**What you need to do**
Retype exactly the span of lines below from the one with "The height and width of the screenshot is (980, 1225)." through the one with "1276x696 pixels.". Do not include pictures.

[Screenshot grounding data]

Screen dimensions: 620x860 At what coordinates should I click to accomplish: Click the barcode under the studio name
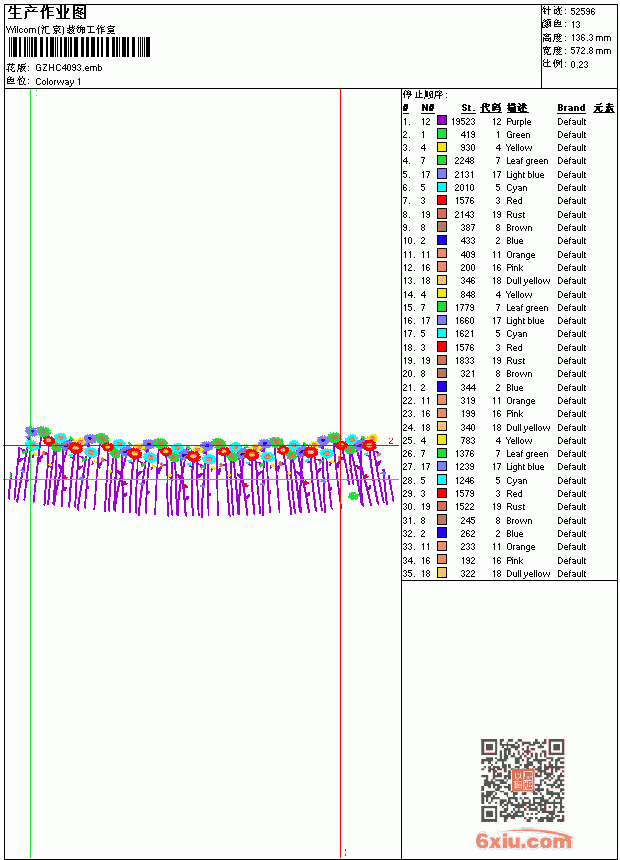tap(78, 47)
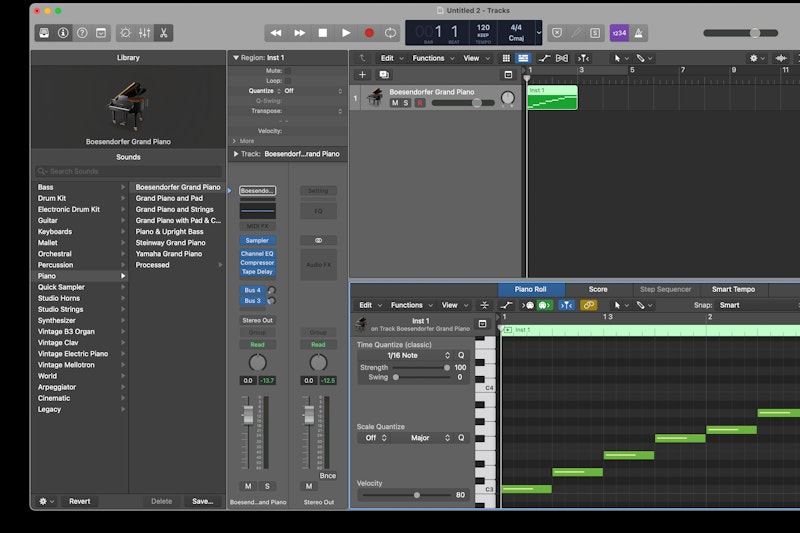Click the add new track plus button
The height and width of the screenshot is (533, 800).
[x=362, y=75]
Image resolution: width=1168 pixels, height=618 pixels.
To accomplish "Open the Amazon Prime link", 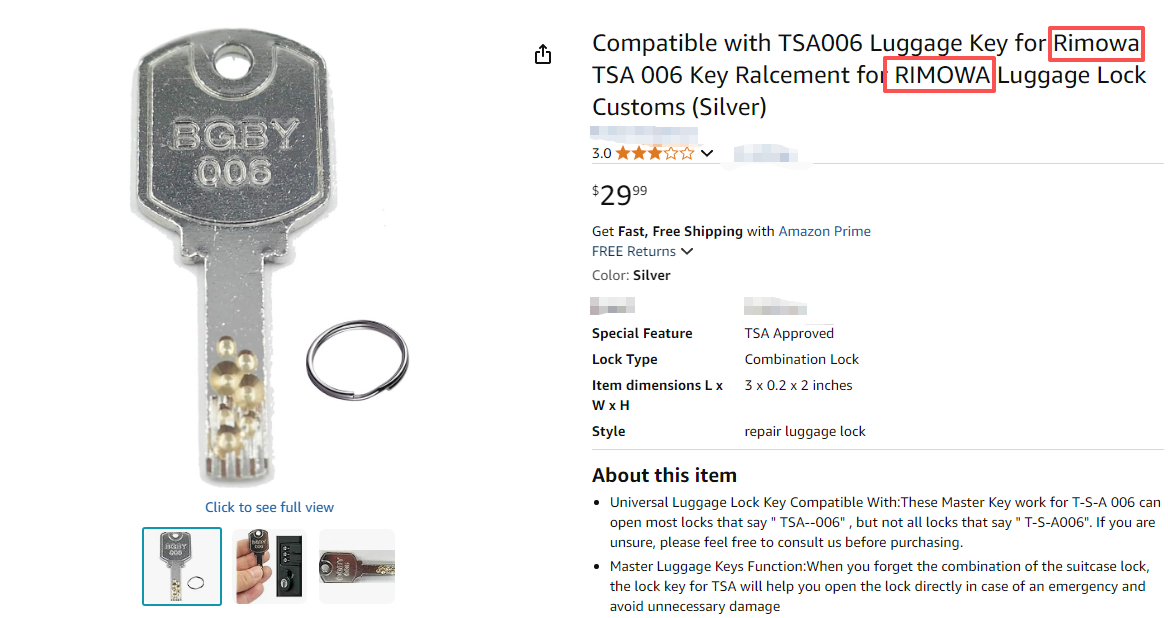I will click(824, 231).
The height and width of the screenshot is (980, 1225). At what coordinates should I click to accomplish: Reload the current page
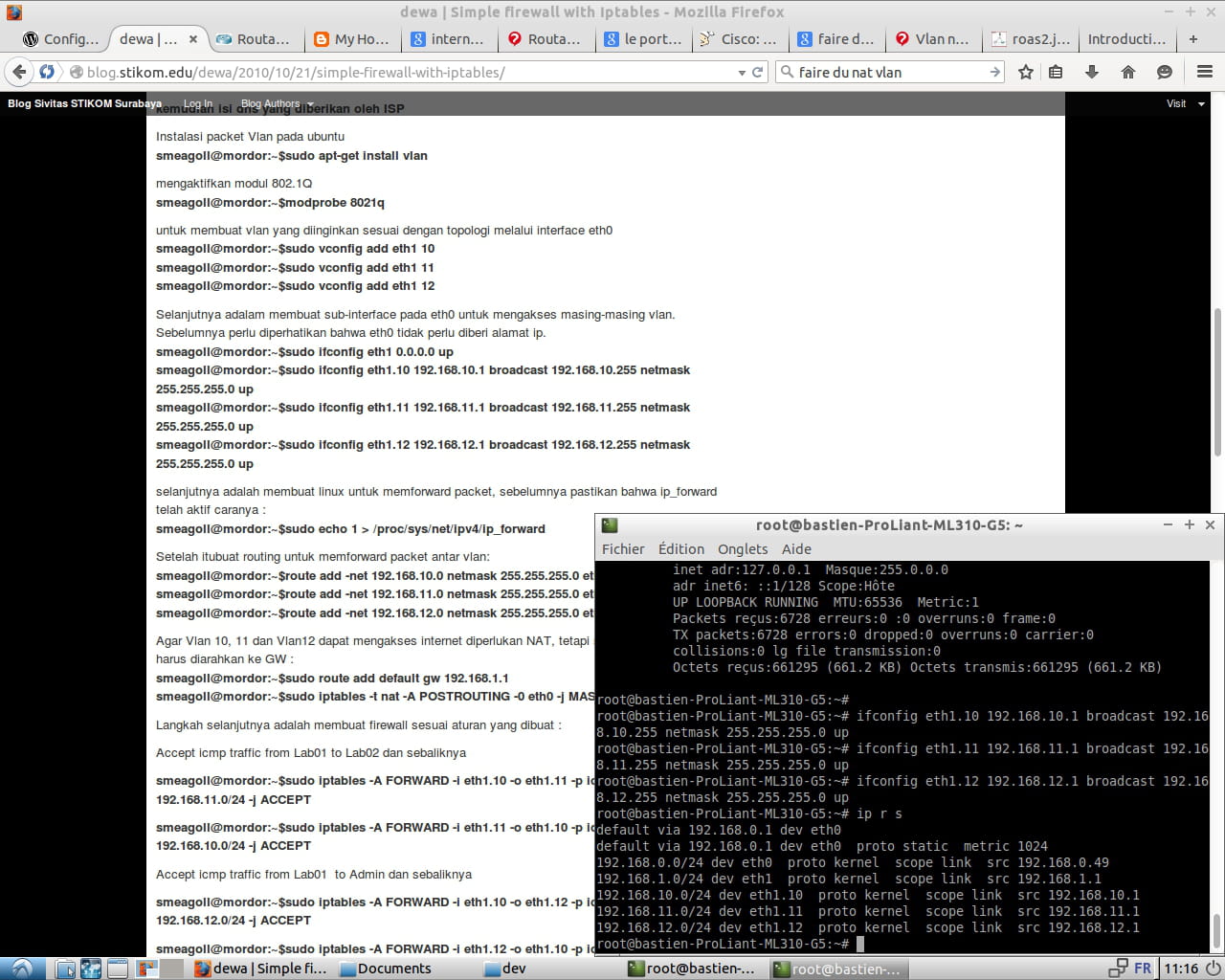pos(758,72)
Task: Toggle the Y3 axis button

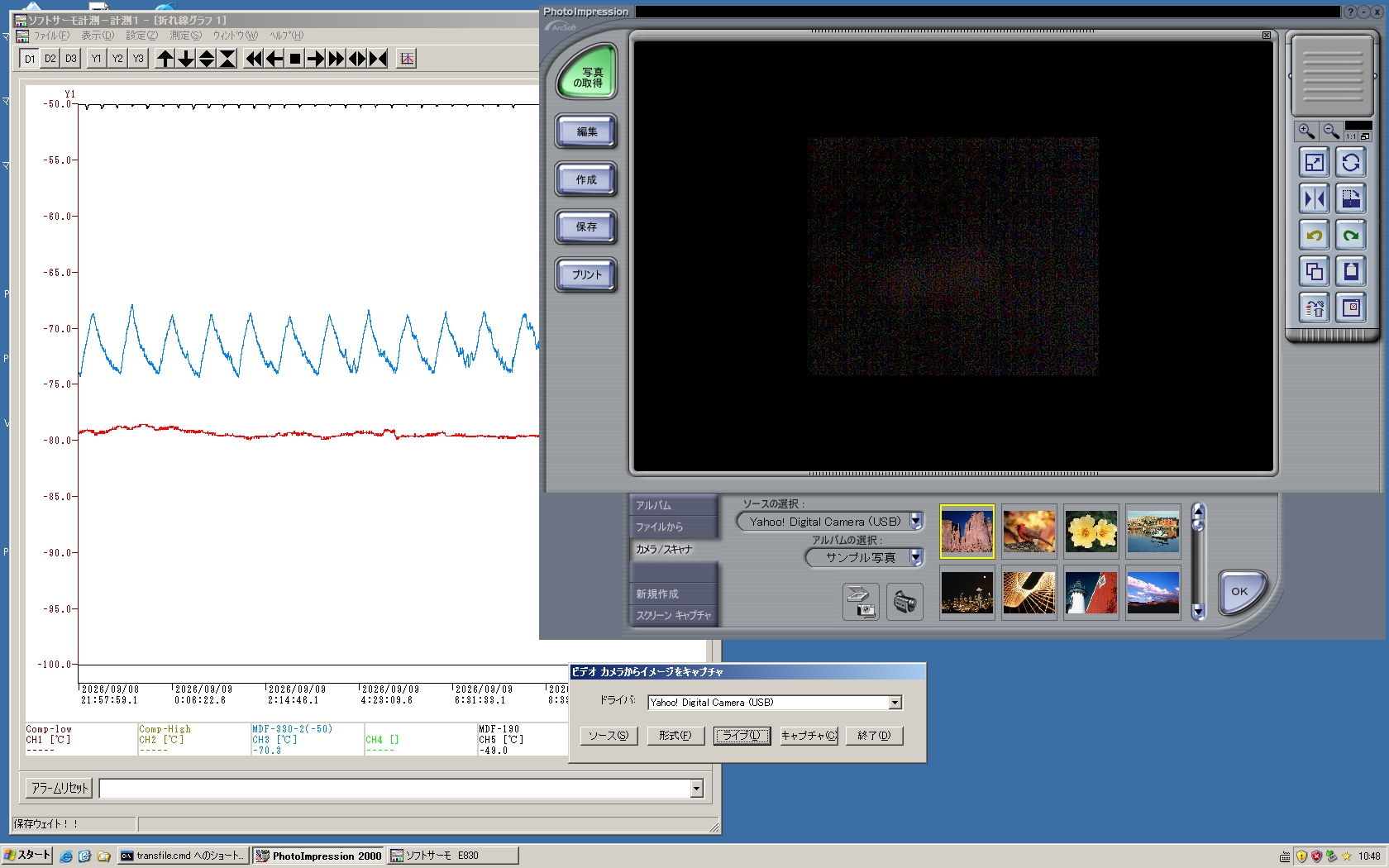Action: click(x=138, y=59)

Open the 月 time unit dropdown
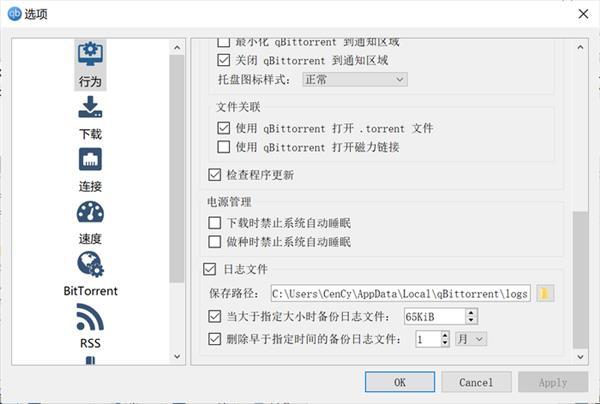pyautogui.click(x=471, y=339)
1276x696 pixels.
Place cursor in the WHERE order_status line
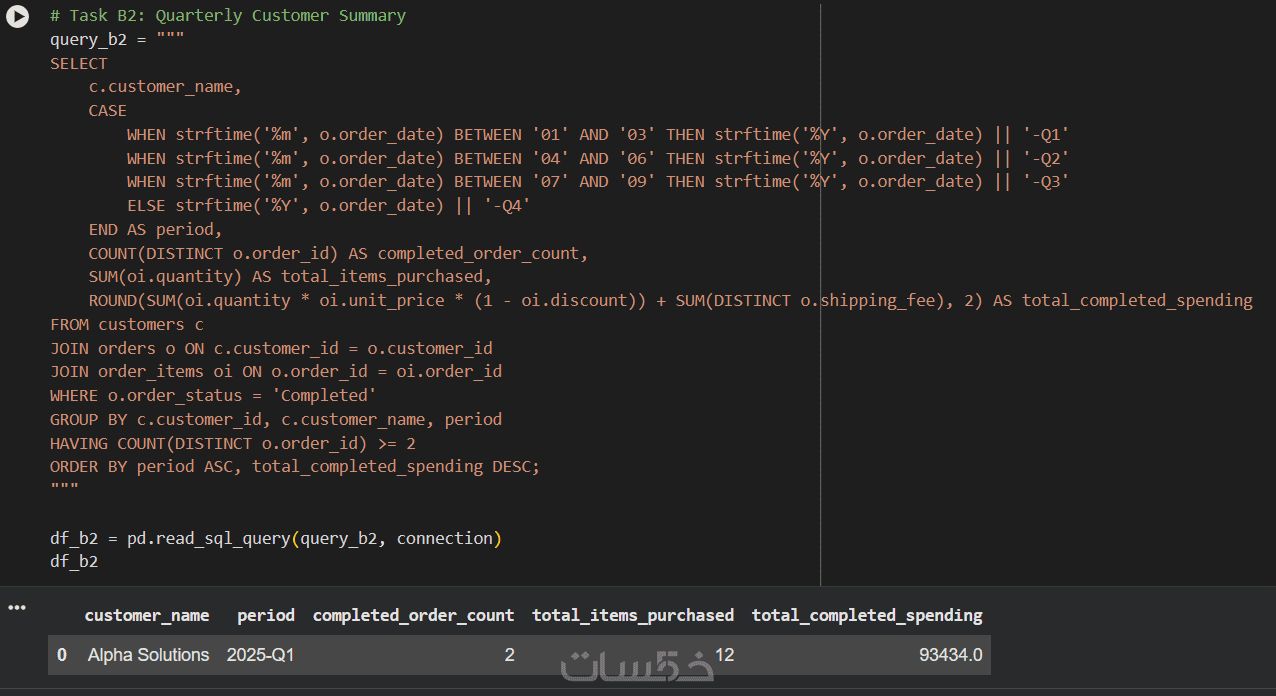[213, 396]
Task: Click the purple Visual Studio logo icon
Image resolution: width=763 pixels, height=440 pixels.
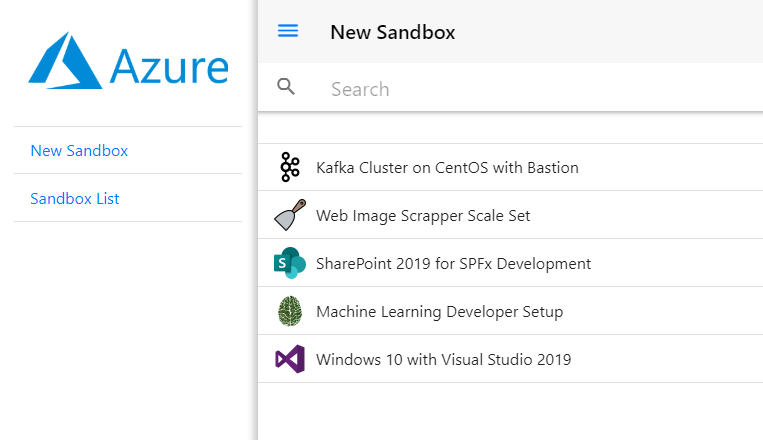Action: tap(290, 359)
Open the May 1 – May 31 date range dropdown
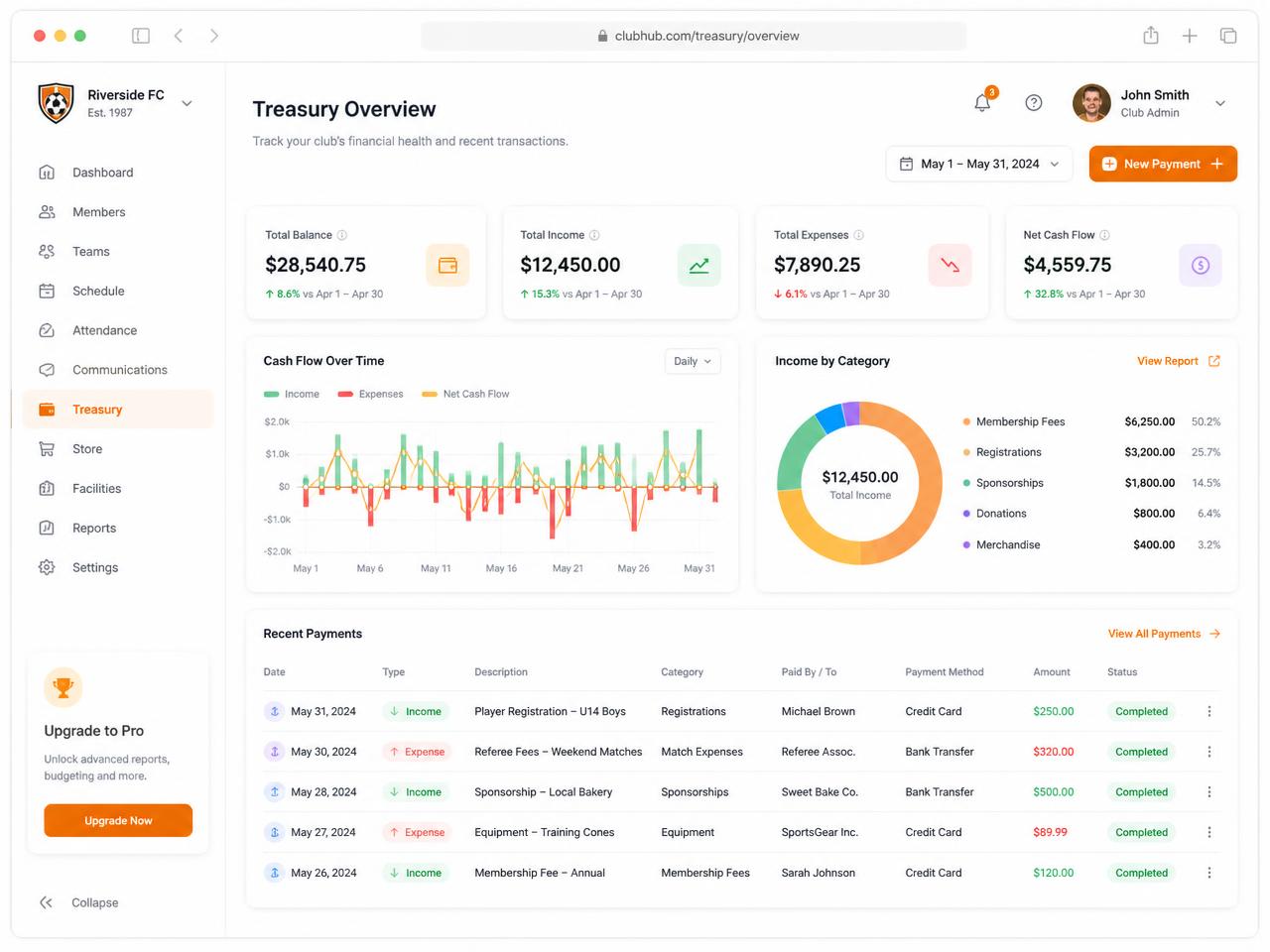Screen dimensions: 1270x952 click(x=979, y=164)
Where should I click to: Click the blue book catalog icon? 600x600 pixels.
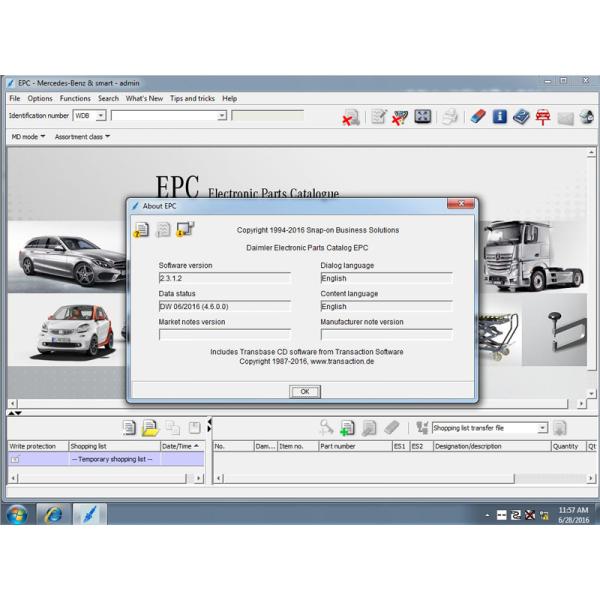point(521,117)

**Exercise answer**
The height and width of the screenshot is (980, 1225). At what coordinates should I click to accomplish: Reload the current page
pos(758,72)
Task: Toggle the Y3 axis button

Action: click(x=138, y=59)

Open the 月 time unit dropdown
pyautogui.click(x=471, y=339)
1276x696 pixels.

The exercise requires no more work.